Advising clients or prospects on a distribution from a 401(k) plan to an IRA rollover—a mainstay of many a wealth advisor’s business—would appear to cause a prohibited transaction under the proposed rule, because the compensation associated with the advice increases from zero—no previous rollover relationship, no fees received. This would require an exemption strategy.
 
In addition, absent a “workable” exemption strategy, RIAs who serve as fiduciary advisors to 401(k) plans would be required to charge the same fees when advising participants in these plans on distributions and rollovers. Providing personalized advisory services to an IRA client is clearly a very different service undertaking than advising plan fiduciaries, yet fees between the plan and the IRA would need to be level. RIAs serving 401(k) plans will be hard pressed to continue advising plan participants given these fee constraints. Limiting the ability of these trusted plan advisors to provide professional investment advice to participants with critical decisions to make about what is probably their largest pool of savings is a curious outcome of a rule designed to protect retirement savers.
 
A special shout out to the American Retirement Association for their much-needed and practical proposal to the DOL of the “Level-to-Level Compensation Exemption,” described in their comment letter, found here.
 
How Should RIAs Prepare for the New Fiduciary Rule?
 
RIAs can take a number of steps in preparation for the new rule and evaluate alternative courses of action for when the rule takes effect.
 
Reassessing retirement relationships and smaller accounts: RIAs should understand how much of their practice is comprised of IRAs and how much revenue is associated with their retirement-related activities. Complying with the new rule will be challenging and it may not be worthwhile to continue focusing on a relatively small retirement business.
 
RIAs should also take a hard look at their client base and decide whether they can maintain fiduciary relationships with smaller accounts. In some cases, the added liability and compliance requirements of the BICE would be too heavy a price to bear to maintain small accounts.
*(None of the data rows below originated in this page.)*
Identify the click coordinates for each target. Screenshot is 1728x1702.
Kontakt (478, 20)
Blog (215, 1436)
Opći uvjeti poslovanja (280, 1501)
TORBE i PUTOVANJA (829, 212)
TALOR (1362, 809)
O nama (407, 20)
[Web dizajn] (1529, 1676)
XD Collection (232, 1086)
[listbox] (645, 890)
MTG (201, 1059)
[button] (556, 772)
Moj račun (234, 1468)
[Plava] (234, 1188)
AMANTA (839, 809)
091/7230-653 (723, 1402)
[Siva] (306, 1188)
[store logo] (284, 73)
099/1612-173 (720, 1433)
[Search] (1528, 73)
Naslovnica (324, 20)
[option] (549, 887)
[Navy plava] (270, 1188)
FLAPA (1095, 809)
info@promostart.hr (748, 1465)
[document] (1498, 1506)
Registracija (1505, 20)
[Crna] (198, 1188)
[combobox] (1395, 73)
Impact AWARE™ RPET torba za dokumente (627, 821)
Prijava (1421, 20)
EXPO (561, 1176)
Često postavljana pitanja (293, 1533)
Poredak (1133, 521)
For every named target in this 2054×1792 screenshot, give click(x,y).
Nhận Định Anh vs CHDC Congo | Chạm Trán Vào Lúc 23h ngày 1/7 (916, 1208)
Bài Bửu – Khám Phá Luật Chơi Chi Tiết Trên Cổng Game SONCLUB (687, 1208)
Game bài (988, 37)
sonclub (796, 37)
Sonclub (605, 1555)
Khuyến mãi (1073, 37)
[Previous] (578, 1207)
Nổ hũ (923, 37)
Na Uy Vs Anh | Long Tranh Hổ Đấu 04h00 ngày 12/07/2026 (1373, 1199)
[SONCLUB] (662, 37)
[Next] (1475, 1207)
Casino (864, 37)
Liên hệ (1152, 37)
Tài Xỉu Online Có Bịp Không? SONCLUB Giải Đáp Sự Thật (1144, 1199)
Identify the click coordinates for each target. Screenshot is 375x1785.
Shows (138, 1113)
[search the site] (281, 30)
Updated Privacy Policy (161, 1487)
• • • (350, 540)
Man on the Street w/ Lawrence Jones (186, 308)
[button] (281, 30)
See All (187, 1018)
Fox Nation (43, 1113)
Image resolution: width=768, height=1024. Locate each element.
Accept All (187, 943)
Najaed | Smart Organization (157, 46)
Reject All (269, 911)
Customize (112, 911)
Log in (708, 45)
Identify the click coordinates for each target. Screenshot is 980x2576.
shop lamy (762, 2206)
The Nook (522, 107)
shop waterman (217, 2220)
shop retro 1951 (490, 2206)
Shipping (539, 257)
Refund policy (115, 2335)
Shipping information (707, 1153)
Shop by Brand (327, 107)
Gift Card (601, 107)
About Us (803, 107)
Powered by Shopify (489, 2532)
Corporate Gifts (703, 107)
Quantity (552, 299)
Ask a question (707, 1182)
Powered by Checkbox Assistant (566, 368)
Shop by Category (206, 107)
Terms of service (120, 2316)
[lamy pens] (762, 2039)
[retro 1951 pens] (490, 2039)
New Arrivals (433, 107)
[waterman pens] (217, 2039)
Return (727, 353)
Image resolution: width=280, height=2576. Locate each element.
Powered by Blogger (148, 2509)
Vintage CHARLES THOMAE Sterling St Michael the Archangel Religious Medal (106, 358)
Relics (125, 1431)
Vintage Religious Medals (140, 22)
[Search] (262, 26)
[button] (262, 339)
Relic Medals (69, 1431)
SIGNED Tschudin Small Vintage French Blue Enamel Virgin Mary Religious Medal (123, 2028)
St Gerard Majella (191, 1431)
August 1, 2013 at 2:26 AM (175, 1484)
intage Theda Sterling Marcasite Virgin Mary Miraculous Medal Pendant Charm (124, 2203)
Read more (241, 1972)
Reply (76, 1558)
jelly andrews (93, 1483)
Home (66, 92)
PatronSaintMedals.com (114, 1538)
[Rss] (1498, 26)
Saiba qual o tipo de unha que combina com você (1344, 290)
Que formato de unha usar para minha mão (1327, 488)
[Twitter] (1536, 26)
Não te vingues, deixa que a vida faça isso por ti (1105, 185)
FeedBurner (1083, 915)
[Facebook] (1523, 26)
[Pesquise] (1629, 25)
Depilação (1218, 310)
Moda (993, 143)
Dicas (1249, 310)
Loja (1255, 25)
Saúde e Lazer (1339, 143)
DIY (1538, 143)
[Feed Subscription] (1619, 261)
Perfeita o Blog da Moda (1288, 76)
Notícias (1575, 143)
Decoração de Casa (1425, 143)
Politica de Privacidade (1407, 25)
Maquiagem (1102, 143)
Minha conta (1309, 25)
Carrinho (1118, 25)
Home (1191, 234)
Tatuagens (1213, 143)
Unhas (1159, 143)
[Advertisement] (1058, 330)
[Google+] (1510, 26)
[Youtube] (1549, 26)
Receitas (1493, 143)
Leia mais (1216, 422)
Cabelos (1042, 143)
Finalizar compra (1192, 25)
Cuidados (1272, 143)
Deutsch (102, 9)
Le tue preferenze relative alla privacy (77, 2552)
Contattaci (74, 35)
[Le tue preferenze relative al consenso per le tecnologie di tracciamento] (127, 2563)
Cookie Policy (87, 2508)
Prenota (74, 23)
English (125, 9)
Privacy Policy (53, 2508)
Similarly, fiduciary advisors to 401(k) plans may want to reconsider their participant rollover activities, as they may no longer be adequately compensated given the level compensation requirements.
 
Developing a compliance infrastructure: If RIAs continue to service IRAs, they must build out a compliance infrastructure to support the BICE requirements. RIAs with limited resources may need to partner with outside entities in this effort—and manufacturing “BICE-in-a-box” solutions may emerge as a cottage industry.
 
Considering SunAmerica/PPA advice exemption: In general, nothing in the proposed rule affects the viability of other established investment advice program structures for ERISA plan participants and/or IRAs that satisfy applicable law. In its SunAmerica advisory opinion, DOL approved the use of a computer model developed by an independent third-party to provide asset allocation investment advice to 401(k) participants. In addition, under a prohibited transaction exemption in the Pension Protection Act , a fiduciary advisor can offer an “eligible investment advice arrangement” that provides for either levelized compensation or a special computer-based advice model. Compared to the proposed rule and the BICE, the SunAmerica and PPA advice structures could be attractive alternatives for certain advisors and retirement product vehicles.
 
Conclusion
 
These are some of our speculations about the effect that the forthcoming fiduciary rule may have on RIAs and how they may consider preparing for this rule.

Kathleen Beichert is head of retirement and third-party distribution at OppenheimerFunds.